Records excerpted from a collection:
^^^^

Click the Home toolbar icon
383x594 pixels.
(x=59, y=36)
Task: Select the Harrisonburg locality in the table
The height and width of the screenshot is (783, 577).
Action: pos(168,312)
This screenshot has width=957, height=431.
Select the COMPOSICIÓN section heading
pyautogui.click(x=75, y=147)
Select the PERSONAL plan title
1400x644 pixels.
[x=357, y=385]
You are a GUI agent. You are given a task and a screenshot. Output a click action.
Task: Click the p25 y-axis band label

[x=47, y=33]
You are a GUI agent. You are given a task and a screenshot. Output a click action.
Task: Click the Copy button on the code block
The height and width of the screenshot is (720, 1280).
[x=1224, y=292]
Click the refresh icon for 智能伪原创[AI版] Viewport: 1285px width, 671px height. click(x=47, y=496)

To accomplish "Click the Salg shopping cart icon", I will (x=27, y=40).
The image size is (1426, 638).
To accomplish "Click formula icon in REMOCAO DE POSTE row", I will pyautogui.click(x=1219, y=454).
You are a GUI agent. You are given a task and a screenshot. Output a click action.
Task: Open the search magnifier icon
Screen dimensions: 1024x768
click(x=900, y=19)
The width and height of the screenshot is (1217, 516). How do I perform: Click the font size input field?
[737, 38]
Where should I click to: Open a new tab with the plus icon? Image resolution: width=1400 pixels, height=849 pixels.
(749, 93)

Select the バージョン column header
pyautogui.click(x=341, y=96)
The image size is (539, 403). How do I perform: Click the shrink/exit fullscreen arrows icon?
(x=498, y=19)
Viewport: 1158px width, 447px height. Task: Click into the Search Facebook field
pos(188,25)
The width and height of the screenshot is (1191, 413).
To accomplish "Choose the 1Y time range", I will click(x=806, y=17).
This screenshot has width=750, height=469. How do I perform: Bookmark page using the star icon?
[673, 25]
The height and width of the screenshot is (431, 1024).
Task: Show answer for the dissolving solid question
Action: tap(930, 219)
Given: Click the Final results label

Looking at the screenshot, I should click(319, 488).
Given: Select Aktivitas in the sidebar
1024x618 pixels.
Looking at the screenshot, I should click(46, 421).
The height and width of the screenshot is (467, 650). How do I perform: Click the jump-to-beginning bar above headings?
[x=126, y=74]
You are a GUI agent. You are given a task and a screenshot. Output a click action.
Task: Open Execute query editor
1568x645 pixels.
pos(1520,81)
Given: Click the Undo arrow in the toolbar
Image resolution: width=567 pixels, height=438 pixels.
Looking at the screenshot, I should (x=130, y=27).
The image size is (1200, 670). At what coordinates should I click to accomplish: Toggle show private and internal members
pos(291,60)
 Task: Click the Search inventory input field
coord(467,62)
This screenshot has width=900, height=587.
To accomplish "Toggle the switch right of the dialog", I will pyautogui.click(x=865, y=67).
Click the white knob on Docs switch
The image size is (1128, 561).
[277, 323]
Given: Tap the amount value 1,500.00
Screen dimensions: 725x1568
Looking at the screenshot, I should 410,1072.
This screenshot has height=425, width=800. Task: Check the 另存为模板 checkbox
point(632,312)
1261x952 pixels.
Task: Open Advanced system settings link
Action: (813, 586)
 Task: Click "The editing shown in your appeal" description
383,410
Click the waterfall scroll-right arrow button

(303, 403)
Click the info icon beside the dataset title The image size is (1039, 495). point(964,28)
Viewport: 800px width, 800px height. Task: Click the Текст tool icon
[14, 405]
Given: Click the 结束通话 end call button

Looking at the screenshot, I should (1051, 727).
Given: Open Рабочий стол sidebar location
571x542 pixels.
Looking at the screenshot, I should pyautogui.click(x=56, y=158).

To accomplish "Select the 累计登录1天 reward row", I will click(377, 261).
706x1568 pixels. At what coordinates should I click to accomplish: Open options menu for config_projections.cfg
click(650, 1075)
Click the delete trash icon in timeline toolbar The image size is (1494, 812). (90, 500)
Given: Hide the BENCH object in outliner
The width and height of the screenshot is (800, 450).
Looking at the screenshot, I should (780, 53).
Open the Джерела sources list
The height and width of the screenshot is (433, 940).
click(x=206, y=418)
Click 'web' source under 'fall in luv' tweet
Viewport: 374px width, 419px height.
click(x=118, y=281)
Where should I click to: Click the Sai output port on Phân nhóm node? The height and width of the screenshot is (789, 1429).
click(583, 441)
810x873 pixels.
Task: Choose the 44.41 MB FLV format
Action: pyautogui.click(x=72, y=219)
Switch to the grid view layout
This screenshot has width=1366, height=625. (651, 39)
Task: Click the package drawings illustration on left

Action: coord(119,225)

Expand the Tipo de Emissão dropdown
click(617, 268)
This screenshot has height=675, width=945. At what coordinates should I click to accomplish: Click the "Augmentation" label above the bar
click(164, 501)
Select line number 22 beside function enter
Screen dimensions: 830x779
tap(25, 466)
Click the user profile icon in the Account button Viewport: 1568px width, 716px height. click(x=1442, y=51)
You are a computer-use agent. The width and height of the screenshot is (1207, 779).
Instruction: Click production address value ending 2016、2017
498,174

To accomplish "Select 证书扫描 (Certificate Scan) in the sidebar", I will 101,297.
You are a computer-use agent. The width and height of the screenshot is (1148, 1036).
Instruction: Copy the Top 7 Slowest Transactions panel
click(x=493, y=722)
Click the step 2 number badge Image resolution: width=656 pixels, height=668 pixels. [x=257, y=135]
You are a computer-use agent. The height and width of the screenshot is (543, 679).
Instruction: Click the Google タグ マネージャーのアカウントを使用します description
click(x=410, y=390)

^^^^

● Your goal
Of all the entries above, output exactly the lines between the one holding "Task: Open Execute query editor" and the one holding "This screenshot has width=900, height=587.", inclusive.

● Solution for this exercise
Task: Open Execute query editor
1568x645 pixels.
pos(1520,81)
Given: Click the Undo arrow in the toolbar
Image resolution: width=567 pixels, height=438 pixels.
Looking at the screenshot, I should (x=130, y=27).
The image size is (1200, 670). At what coordinates should I click to accomplish: Toggle show private and internal members
pos(291,60)
 Task: Click the Search inventory input field
coord(467,62)
This screenshot has width=900, height=587.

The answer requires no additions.